Единственное место, где эту песню не приняли — это Тбилиси, где аудитория топала ногами и свистела, пока Джойя не перестала петь. Это были грузины, которые не желали русской песни. Это было, как если бы она спела «Yankee Doodle» (боевой марш Северных штатов. — Ред.) в Алабаме (сердце американского Юга. — Ред.). Она пропустила «Катюшу» и стала петь «I’m Beginning to See the Light» с оркестром, играющим превосходную аранжировку; и вскоре грузины стали буквально складываться перед ней штабелями.

Письмо в «Известиях» раскритиковало «стиль кабаре», в котором Джойя спела «Катюшу», и после этого в каждой аудитории всегда были такие, кто свистел в знак неодобрения во время её пения. В букете, присланном ей на сцену на одном концерте, была записка от русского почитателя, в которой он одобрительно отзывался о её исполнении этой песни и уверял, что свистуны — это «нанятые жлобы».

По материалу, содержащемуся в альбоме «Benny Goodman in Moscow» фирмы RCA Victor, никто бы и не догадался, что Джойя была с нами в туре. Бенни специально поручил Джорджу Авакяну не включать её материал и не упоминать о ней на обложке. Джордж настоятельно призывал его пересмотреть это решение.

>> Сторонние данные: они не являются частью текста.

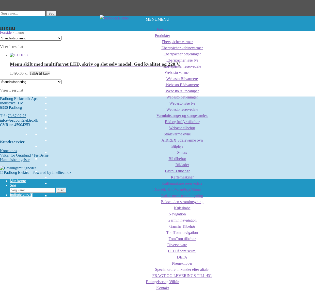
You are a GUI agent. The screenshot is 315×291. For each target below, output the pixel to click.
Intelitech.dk (61, 172)
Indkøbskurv (21, 195)
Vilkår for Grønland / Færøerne (24, 155)
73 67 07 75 (17, 116)
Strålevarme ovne (177, 134)
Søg (51, 13)
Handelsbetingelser (15, 160)
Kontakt (162, 288)
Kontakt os (8, 151)
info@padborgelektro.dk (19, 120)
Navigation (177, 214)
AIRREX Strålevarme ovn (182, 140)
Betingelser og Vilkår (162, 282)
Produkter (162, 35)
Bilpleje (177, 146)
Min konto (18, 181)
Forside (162, 29)
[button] (157, 19)
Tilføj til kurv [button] (40, 73)
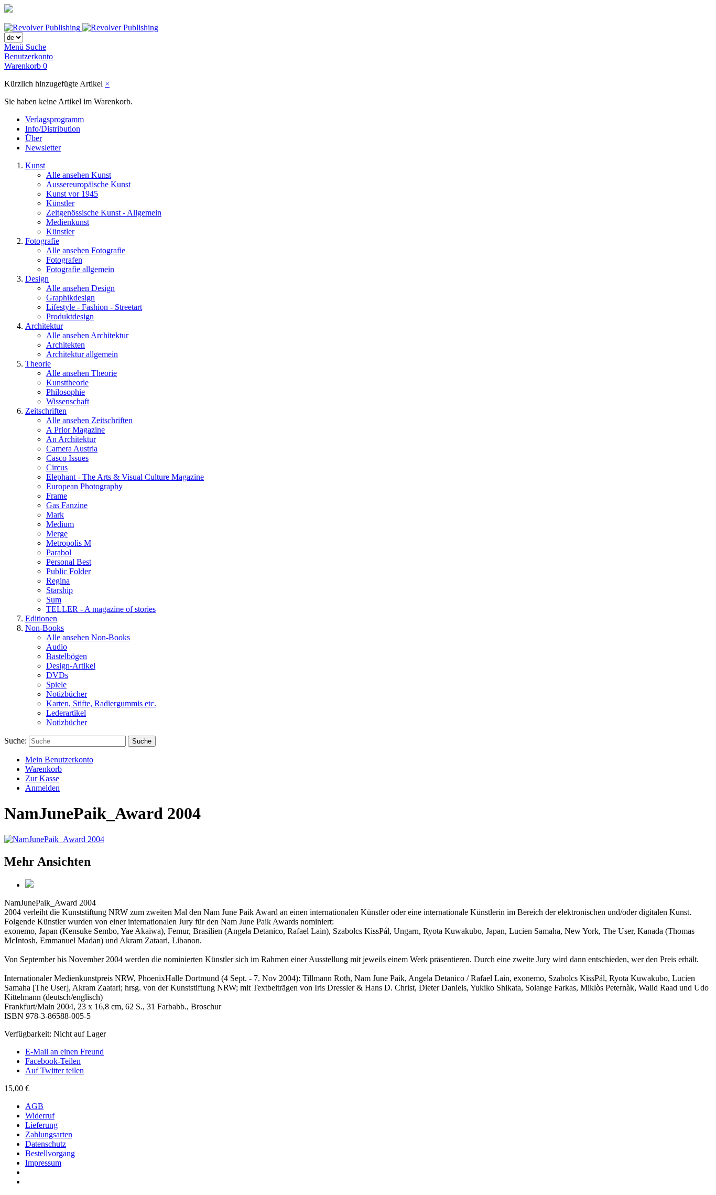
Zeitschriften (46, 410)
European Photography (84, 486)
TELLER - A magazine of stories (101, 609)
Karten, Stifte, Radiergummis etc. (101, 703)
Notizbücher (66, 694)
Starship (59, 590)
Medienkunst (67, 222)
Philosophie (65, 391)
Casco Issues (67, 458)
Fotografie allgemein (80, 269)
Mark (55, 514)
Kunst (35, 165)
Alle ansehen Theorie (81, 373)
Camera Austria (71, 448)
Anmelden (42, 787)
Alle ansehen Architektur (87, 335)
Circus (57, 467)
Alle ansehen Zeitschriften (89, 420)
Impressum (43, 1162)
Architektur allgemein (82, 354)
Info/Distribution (52, 128)
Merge (57, 533)
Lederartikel (66, 712)
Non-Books (44, 627)
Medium (60, 524)
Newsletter (43, 147)
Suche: (15, 740)
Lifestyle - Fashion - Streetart (94, 307)
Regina (58, 580)
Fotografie (42, 240)
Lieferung (41, 1125)
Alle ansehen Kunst (78, 174)
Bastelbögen (66, 656)
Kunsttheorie (67, 382)
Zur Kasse (42, 778)
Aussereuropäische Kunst (88, 184)
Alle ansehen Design (80, 288)
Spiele (56, 684)
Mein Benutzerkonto (59, 759)
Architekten (65, 344)
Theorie (38, 363)
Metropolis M (68, 543)
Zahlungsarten (48, 1134)
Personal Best (68, 561)
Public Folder (68, 571)
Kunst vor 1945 (72, 193)
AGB (34, 1106)
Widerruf (40, 1115)
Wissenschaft (67, 401)
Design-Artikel (70, 665)
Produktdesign (70, 316)
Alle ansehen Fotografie (85, 250)
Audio (56, 646)
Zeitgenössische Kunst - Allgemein (103, 212)
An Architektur (71, 439)
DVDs (57, 675)
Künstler (60, 203)
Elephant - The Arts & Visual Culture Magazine (125, 476)
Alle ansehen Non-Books (88, 637)
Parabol (58, 552)
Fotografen (64, 259)
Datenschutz (45, 1143)
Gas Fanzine (67, 505)
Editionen (41, 618)
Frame (56, 495)
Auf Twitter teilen (54, 1070)
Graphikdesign (70, 297)
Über (33, 138)
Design (37, 278)
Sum (53, 599)
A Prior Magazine (75, 429)
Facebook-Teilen (53, 1061)
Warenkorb (43, 769)
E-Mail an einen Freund (64, 1051)
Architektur (44, 325)
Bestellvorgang (50, 1153)
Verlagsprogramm (54, 119)
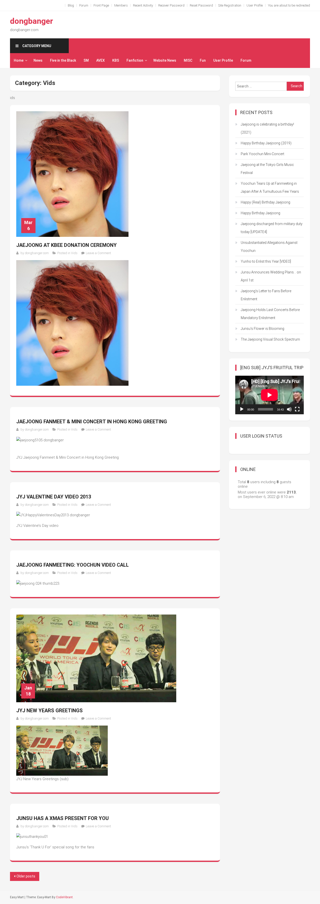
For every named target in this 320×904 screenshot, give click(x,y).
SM (86, 60)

— Это мой альбом, — сказал Бенни, — и я хочу, чтоб он был таким.

СЛУШАТЬ альбом «Benny Goodman in Moscow» на сервисе Яндекс.Музыка (монофоническая версия 1962)

К концу нашего пребывания в Сиэтле Мюриэль Цукерман раздала нам на подпись индивидуальные контракты. Большинство из нас бросили их в чемоданы и не читали их внимательно, пока мы не добрались до Москвы. Когда мы за них взялись, то оказались в шоке. Первая страница каждого контракта была стандартной спецификацией заработной платы и недель занятости. А следующие несколько страниц выглядели как воинский устав.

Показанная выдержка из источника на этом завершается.